A single base mutation in type I procollagen (COL1A1) that converts glycine alpha 1-541 to aspartate in a lethal variant of osteogenesis imperfecta: detection of the mutation with a carbodiimide reaction of DNA heteroduplexes and direct sequencing of products of the PCR.

Skin fibroblasts from a proband with a lethal variant of osteogenesis imperfecta synthesized both apparently normal type I procollagen and a type I procollagen that had slow electrophoretic mobility because of posttranslational overmodifications. The thermal unfolding of the collagen molecules as assayed by protease digestion was about 2 degrees C lower than normal. It is surprising, however, that collagenase A and B fragments showed an essentially normal melting profile. Assay of cDNA heteroduplexes with a new technique involving carbodiimide modification indicated a mutation at about the codon for amino acid 550 of the alpha 1(I) chain. Subsequent amplification of the cDNA by the PCR and nucleotide sequencing revealed a single-base mutation that substituted an aspartate codon for glycine at position alpha 1-541 in the COL1A1 gene. The results here confirm previous indications that the effects of glycine substitutions in type I procollagen are highly position specific. They also demonstrate that a recently described technique for detecting single-base differences by carbodiimide modification of DNA heteroduplexes can be effectively employed to locate mutations in large genes.[1]

▶ _Task instructions_
Copy the stretch of the osteogenesis imperfecta text from "A single base" through "of the PCR." word for word.

▶ _Supplied information_

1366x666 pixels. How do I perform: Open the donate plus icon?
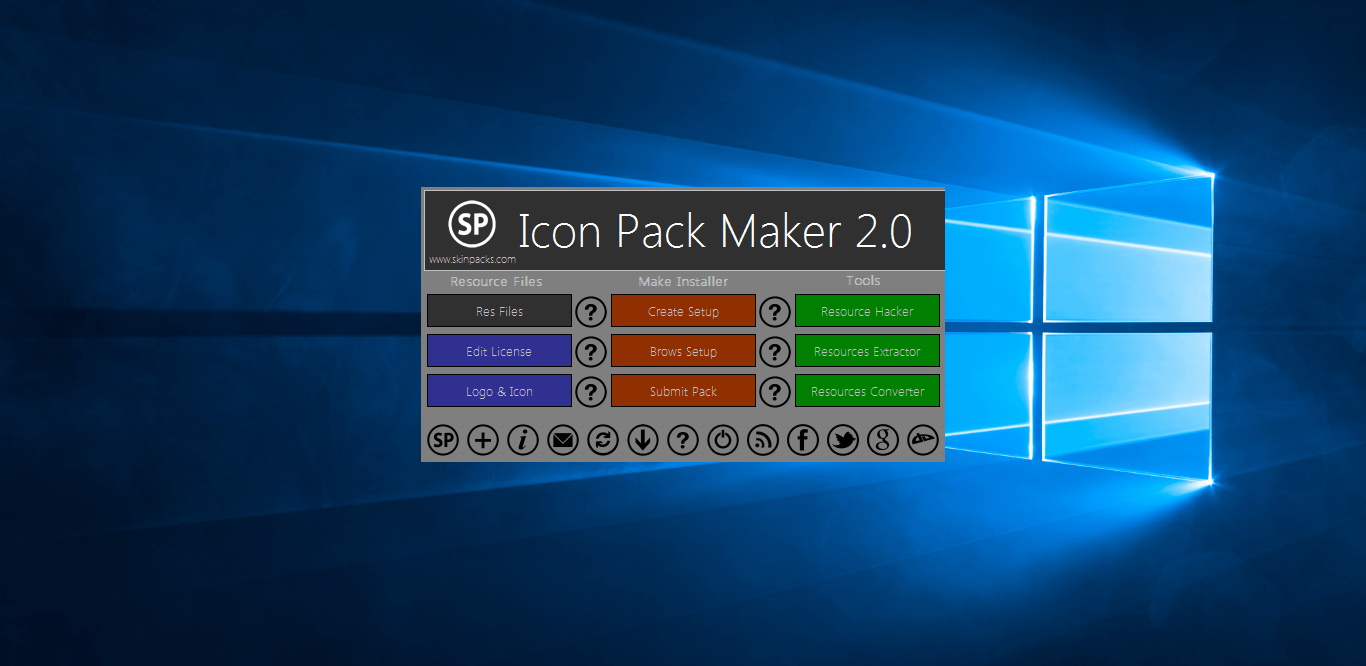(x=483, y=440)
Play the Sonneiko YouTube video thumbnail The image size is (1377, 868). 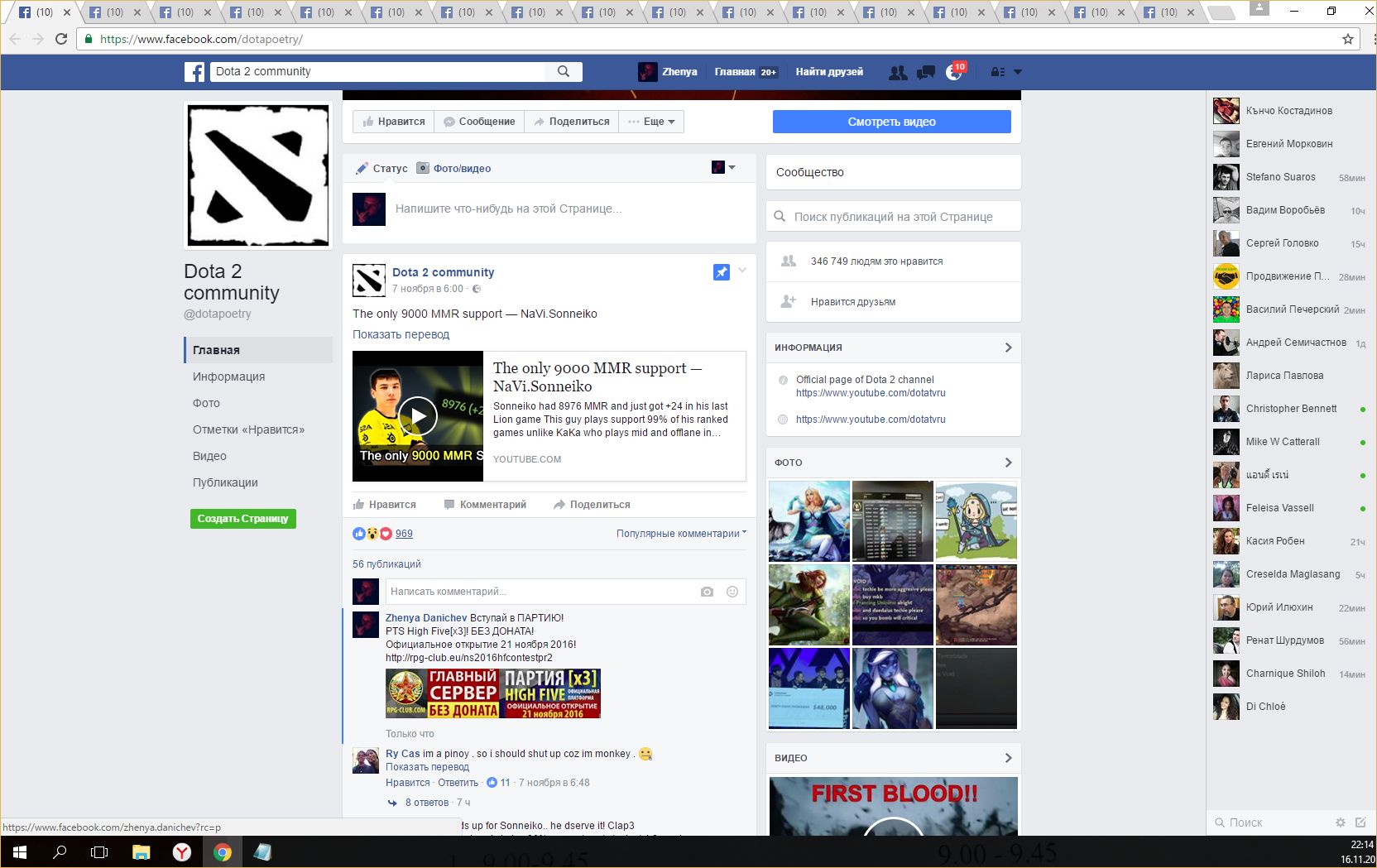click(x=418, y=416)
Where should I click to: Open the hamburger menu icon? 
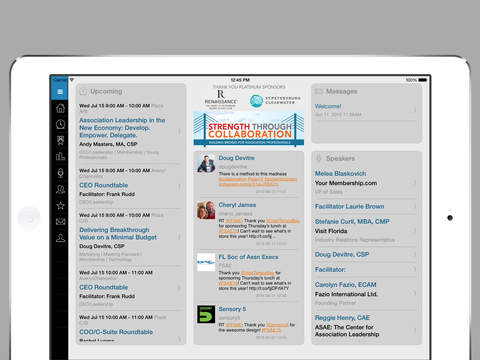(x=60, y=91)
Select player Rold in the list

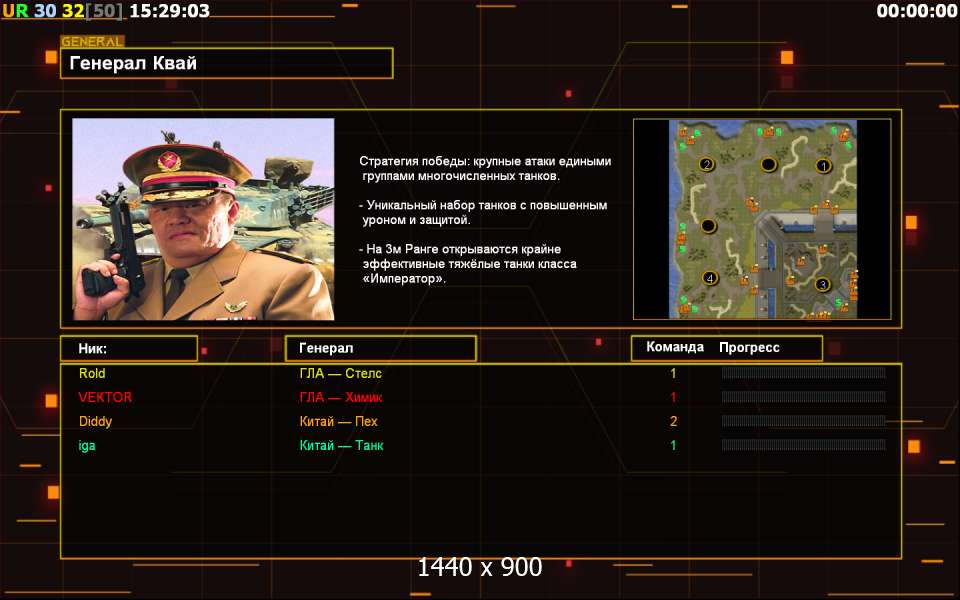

▶ _Solution to this task_
A single base mutation in type I procollagen (COL1A1) that converts glycine alpha 1-541 to aspartate in a lethal variant of osteogenesis imperfecta: detection of the mutation with a carbodiimide reaction of DNA heteroduplexes and direct sequencing of products of the PCR.